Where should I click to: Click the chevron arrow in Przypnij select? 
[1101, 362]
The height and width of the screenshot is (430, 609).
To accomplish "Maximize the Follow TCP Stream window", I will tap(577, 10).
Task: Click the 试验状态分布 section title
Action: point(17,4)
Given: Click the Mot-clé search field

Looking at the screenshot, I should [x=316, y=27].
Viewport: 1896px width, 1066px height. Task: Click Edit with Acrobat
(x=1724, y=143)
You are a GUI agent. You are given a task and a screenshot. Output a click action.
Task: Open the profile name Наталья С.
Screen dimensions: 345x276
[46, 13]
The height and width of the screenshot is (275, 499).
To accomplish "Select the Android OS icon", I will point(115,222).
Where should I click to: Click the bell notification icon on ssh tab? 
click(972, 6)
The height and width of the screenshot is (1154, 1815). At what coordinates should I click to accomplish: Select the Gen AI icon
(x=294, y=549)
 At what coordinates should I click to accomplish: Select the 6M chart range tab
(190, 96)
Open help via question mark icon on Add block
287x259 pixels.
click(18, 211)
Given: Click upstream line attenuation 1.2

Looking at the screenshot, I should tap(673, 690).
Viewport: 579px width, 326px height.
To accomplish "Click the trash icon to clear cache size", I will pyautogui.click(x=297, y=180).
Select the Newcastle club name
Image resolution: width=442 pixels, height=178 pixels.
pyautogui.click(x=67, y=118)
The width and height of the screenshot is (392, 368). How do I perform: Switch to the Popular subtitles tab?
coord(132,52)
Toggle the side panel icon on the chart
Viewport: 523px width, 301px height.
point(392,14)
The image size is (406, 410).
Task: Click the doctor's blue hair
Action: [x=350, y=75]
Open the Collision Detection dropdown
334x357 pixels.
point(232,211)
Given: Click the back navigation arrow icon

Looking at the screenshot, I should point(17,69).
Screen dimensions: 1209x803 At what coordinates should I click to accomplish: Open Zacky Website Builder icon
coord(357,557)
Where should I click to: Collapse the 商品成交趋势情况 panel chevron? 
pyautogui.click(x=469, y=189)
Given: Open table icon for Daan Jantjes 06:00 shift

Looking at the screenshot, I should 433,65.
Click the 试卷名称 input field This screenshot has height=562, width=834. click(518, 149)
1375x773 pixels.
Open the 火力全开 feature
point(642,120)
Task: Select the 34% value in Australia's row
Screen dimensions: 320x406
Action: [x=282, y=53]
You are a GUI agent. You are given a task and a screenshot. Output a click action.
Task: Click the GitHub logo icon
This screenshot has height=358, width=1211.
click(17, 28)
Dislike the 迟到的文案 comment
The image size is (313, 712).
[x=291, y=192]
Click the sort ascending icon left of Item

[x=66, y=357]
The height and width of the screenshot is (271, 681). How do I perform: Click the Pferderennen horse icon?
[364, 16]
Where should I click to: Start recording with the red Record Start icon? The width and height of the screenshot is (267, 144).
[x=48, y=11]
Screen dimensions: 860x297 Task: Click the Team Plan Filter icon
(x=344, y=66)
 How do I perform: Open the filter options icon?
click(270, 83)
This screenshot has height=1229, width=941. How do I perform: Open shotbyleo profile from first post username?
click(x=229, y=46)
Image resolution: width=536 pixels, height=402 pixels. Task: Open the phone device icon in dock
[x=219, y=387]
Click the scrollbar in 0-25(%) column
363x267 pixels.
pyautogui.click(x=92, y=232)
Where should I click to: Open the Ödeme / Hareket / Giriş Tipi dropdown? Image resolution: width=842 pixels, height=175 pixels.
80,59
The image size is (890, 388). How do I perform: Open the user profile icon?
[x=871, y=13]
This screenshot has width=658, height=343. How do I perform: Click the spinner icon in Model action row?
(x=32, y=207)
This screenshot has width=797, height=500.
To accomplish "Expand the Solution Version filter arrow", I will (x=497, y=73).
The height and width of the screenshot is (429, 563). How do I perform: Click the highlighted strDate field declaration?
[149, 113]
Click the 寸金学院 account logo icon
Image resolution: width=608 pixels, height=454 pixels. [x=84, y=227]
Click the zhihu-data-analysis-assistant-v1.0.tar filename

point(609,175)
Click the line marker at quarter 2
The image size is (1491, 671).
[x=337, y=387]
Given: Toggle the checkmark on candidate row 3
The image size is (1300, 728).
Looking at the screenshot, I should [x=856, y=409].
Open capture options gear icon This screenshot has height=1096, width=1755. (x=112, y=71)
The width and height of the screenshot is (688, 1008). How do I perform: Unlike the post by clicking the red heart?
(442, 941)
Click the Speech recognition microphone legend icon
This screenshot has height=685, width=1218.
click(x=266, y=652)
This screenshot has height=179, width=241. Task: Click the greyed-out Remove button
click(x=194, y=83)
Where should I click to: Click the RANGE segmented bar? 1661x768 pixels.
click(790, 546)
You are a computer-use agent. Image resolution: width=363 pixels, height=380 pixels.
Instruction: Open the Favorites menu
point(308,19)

**Requirement:** Reproduce every one of the items above word for word, keeping each line as it appears.

**Correct result:**
Where should I click to: Click the chevron arrow in Przypnij select? 
[1101, 362]
The height and width of the screenshot is (430, 609).
To accomplish "Maximize the Follow TCP Stream window", I will tap(577, 10).
Task: Click the 试验状态分布 section title
Action: point(17,4)
Given: Click the Mot-clé search field

Looking at the screenshot, I should [x=316, y=27].
Viewport: 1896px width, 1066px height. Task: Click Edit with Acrobat
(x=1724, y=143)
You are a GUI agent. You are given a task and a screenshot. Output a click action.
Task: Open the profile name Наталья С.
Screen dimensions: 345x276
[46, 13]
The height and width of the screenshot is (275, 499).
To accomplish "Select the Android OS icon", I will point(115,222).
Where should I click to: Click the bell notification icon on ssh tab? 
click(972, 6)
The height and width of the screenshot is (1154, 1815). At what coordinates should I click to accomplish: Select the Gen AI icon
(x=294, y=549)
 At what coordinates should I click to accomplish: Select the 6M chart range tab
(190, 96)
Open help via question mark icon on Add block
287x259 pixels.
click(18, 211)
Given: Click upstream line attenuation 1.2

Looking at the screenshot, I should tap(673, 690).
Viewport: 579px width, 326px height.
To accomplish "Click the trash icon to clear cache size", I will pyautogui.click(x=297, y=180).
Select the Newcastle club name
Image resolution: width=442 pixels, height=178 pixels.
pyautogui.click(x=67, y=118)
The width and height of the screenshot is (392, 368). How do I perform: Switch to the Popular subtitles tab?
coord(132,52)
Toggle the side panel icon on the chart
Viewport: 523px width, 301px height.
point(392,14)
The image size is (406, 410).
Task: Click the doctor's blue hair
Action: [x=350, y=75]
Open the Collision Detection dropdown
334x357 pixels.
point(232,211)
Given: Click the back navigation arrow icon

Looking at the screenshot, I should point(17,69).
Screen dimensions: 1209x803 At what coordinates should I click to accomplish: Open Zacky Website Builder icon
coord(357,557)
Where should I click to: Collapse the 商品成交趋势情况 panel chevron? 
pyautogui.click(x=469, y=189)
Given: Open table icon for Daan Jantjes 06:00 shift

Looking at the screenshot, I should 433,65.
Click the 试卷名称 input field This screenshot has height=562, width=834. click(518, 149)
1375x773 pixels.
Open the 火力全开 feature
point(642,120)
Task: Select the 34% value in Australia's row
Screen dimensions: 320x406
Action: [x=282, y=53]
You are a GUI agent. You are given a task and a screenshot. Output a click action.
Task: Click the GitHub logo icon
This screenshot has height=358, width=1211.
click(17, 28)
Dislike the 迟到的文案 comment
The image size is (313, 712).
[x=291, y=192]
Click the sort ascending icon left of Item

[x=66, y=357]
The height and width of the screenshot is (271, 681). How do I perform: Click the Pferderennen horse icon?
[364, 16]
Where should I click to: Start recording with the red Record Start icon? The width and height of the screenshot is (267, 144).
[x=48, y=11]
Screen dimensions: 860x297 Task: Click the Team Plan Filter icon
(x=344, y=66)
 How do I perform: Open the filter options icon?
click(270, 83)
This screenshot has height=1229, width=941. How do I perform: Open shotbyleo profile from first post username?
click(x=229, y=46)
Image resolution: width=536 pixels, height=402 pixels. Task: Open the phone device icon in dock
[x=219, y=387]
Click the scrollbar in 0-25(%) column
363x267 pixels.
pyautogui.click(x=92, y=232)
Where should I click to: Open the Ödeme / Hareket / Giriş Tipi dropdown? Image resolution: width=842 pixels, height=175 pixels.
80,59
The image size is (890, 388). How do I perform: Open the user profile icon?
[x=871, y=13]
This screenshot has width=658, height=343. How do I perform: Click the spinner icon in Model action row?
(x=32, y=207)
This screenshot has width=797, height=500.
To accomplish "Expand the Solution Version filter arrow", I will (x=497, y=73).
The height and width of the screenshot is (429, 563). How do I perform: Click the highlighted strDate field declaration?
[149, 113]
Click the 寸金学院 account logo icon
Image resolution: width=608 pixels, height=454 pixels. [x=84, y=227]
Click the zhihu-data-analysis-assistant-v1.0.tar filename

point(609,175)
Click the line marker at quarter 2
The image size is (1491, 671).
[x=337, y=387]
Given: Toggle the checkmark on candidate row 3
The image size is (1300, 728).
Looking at the screenshot, I should [x=856, y=409].
Open capture options gear icon This screenshot has height=1096, width=1755. (x=112, y=71)
The width and height of the screenshot is (688, 1008). How do I perform: Unlike the post by clicking the red heart?
(442, 941)
Click the Speech recognition microphone legend icon
This screenshot has height=685, width=1218.
click(x=266, y=652)
This screenshot has height=179, width=241. Task: Click the greyed-out Remove button
click(x=194, y=83)
Where should I click to: Click the RANGE segmented bar? 1661x768 pixels.
click(790, 546)
You are a computer-use agent. Image resolution: width=363 pixels, height=380 pixels.
Instruction: Open the Favorites menu
point(308,19)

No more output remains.